## Goal of the exercise
Write the listing out once more, with every line exactly as it stands.

## Input material

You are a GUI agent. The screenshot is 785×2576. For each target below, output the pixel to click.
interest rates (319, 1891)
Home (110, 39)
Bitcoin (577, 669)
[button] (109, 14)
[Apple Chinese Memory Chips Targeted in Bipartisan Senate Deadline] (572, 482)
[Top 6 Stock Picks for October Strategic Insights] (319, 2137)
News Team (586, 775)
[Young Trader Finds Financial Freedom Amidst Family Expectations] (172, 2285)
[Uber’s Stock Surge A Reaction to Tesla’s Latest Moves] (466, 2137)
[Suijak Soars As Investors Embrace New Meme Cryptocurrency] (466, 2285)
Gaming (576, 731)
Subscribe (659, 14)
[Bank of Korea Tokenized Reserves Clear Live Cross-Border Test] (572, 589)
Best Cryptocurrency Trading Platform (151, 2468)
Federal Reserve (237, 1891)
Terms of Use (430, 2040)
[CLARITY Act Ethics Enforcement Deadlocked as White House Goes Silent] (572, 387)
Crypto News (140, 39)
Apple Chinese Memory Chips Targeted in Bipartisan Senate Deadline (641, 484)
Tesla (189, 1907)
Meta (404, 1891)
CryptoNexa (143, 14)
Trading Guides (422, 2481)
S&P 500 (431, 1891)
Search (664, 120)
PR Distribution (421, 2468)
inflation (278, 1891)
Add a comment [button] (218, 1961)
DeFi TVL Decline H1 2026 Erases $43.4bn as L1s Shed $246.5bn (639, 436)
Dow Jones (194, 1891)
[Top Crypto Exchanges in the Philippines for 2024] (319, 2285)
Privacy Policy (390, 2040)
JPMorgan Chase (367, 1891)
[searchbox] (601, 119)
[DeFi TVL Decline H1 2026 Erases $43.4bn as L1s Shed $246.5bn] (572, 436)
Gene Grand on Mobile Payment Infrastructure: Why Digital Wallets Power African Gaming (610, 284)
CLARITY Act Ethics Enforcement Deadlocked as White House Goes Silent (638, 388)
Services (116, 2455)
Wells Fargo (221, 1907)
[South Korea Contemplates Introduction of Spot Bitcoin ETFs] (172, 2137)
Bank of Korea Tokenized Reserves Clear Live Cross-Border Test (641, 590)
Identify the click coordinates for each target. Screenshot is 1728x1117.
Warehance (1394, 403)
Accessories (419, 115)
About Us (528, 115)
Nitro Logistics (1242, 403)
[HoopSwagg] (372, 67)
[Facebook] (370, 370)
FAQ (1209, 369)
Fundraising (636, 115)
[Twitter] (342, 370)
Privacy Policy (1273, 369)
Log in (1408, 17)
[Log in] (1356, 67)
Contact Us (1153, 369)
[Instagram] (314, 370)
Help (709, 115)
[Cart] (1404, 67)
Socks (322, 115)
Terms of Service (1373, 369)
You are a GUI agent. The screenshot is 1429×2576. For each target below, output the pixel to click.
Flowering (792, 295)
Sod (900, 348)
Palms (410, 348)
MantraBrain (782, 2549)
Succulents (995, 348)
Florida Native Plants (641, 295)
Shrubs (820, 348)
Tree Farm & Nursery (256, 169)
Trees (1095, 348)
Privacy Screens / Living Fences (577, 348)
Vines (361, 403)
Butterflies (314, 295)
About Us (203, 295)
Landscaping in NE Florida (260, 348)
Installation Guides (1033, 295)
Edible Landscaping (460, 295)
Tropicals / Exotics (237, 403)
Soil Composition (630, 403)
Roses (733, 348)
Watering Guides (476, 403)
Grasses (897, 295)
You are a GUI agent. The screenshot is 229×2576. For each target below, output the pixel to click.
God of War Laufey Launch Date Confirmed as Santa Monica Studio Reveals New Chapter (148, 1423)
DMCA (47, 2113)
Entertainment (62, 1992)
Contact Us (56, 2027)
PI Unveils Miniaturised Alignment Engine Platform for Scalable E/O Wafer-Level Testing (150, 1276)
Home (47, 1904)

## Finished task
You are a GUI agent. The screenshot is 785×2576. For each target below, output the pixel to click.
interest rates (319, 1891)
Home (110, 39)
Bitcoin (577, 669)
[button] (109, 14)
[Apple Chinese Memory Chips Targeted in Bipartisan Senate Deadline] (572, 482)
[Top 6 Stock Picks for October Strategic Insights] (319, 2137)
News Team (586, 775)
[Young Trader Finds Financial Freedom Amidst Family Expectations] (172, 2285)
[Uber’s Stock Surge A Reaction to Tesla’s Latest Moves] (466, 2137)
[Suijak Soars As Investors Embrace New Meme Cryptocurrency] (466, 2285)
Gaming (576, 731)
Subscribe (659, 14)
[Bank of Korea Tokenized Reserves Clear Live Cross-Border Test] (572, 589)
Best Cryptocurrency Trading Platform (151, 2468)
Federal Reserve (237, 1891)
Terms of Use (430, 2040)
[CLARITY Act Ethics Enforcement Deadlocked as White House Goes Silent] (572, 387)
Crypto News (140, 39)
Apple Chinese Memory Chips Targeted in Bipartisan Senate Deadline (641, 484)
Tesla (189, 1907)
Meta (404, 1891)
CryptoNexa (143, 14)
Trading Guides (422, 2481)
S&P 500 (431, 1891)
Search (664, 120)
PR Distribution (421, 2468)
inflation (278, 1891)
Add a comment [button] (218, 1961)
DeFi TVL Decline H1 2026 Erases $43.4bn as L1s Shed $246.5bn (639, 436)
Dow Jones (194, 1891)
[Top Crypto Exchanges in the Philippines for 2024] (319, 2285)
Privacy Policy (390, 2040)
JPMorgan Chase (367, 1891)
[searchbox] (601, 119)
[DeFi TVL Decline H1 2026 Erases $43.4bn as L1s Shed $246.5bn] (572, 436)
Gene Grand on Mobile Payment Infrastructure: Why Digital Wallets Power African Gaming (610, 284)
CLARITY Act Ethics Enforcement Deadlocked as White House Goes Silent (638, 388)
Services (116, 2455)
Wells Fargo (221, 1907)
[South Korea Contemplates Introduction of Spot Bitcoin ETFs] (172, 2137)
Bank of Korea Tokenized Reserves Clear Live Cross-Border Test (641, 590)
Identify the click coordinates for each target. Screenshot is 1728x1117.
Warehance (1394, 403)
Accessories (419, 115)
About Us (528, 115)
Nitro Logistics (1242, 403)
[HoopSwagg] (372, 67)
[Facebook] (370, 370)
FAQ (1209, 369)
Fundraising (636, 115)
[Twitter] (342, 370)
Privacy Policy (1273, 369)
Log in (1408, 17)
[Log in] (1356, 67)
Contact Us (1153, 369)
[Instagram] (314, 370)
Help (709, 115)
[Cart] (1404, 67)
Socks (322, 115)
Terms of Service (1373, 369)
You are a GUI agent. The screenshot is 1429×2576. For each target below, output the pixel to click.
Flowering (792, 295)
Sod (900, 348)
Palms (410, 348)
MantraBrain (782, 2549)
Succulents (995, 348)
Florida Native Plants (641, 295)
Shrubs (820, 348)
Tree Farm & Nursery (256, 169)
Trees (1095, 348)
Privacy Screens / Living Fences (577, 348)
Vines (361, 403)
Butterflies (314, 295)
About Us (203, 295)
Landscaping in NE Florida (260, 348)
Installation Guides (1033, 295)
Edible Landscaping (460, 295)
Tropicals / Exotics (237, 403)
Soil Composition (630, 403)
Roses (733, 348)
Watering Guides (476, 403)
Grasses (897, 295)
You are a GUI agent. The screenshot is 229×2576. For each target below, output the pixel to click.
God of War Laufey Launch Date Confirmed as Santa Monica Studio Reveals New Chapter (148, 1423)
DMCA (47, 2113)
Entertainment (62, 1992)
Contact Us (56, 2027)
PI Unveils Miniaturised Alignment Engine Platform for Scalable E/O Wafer-Level Testing (150, 1276)
Home (47, 1904)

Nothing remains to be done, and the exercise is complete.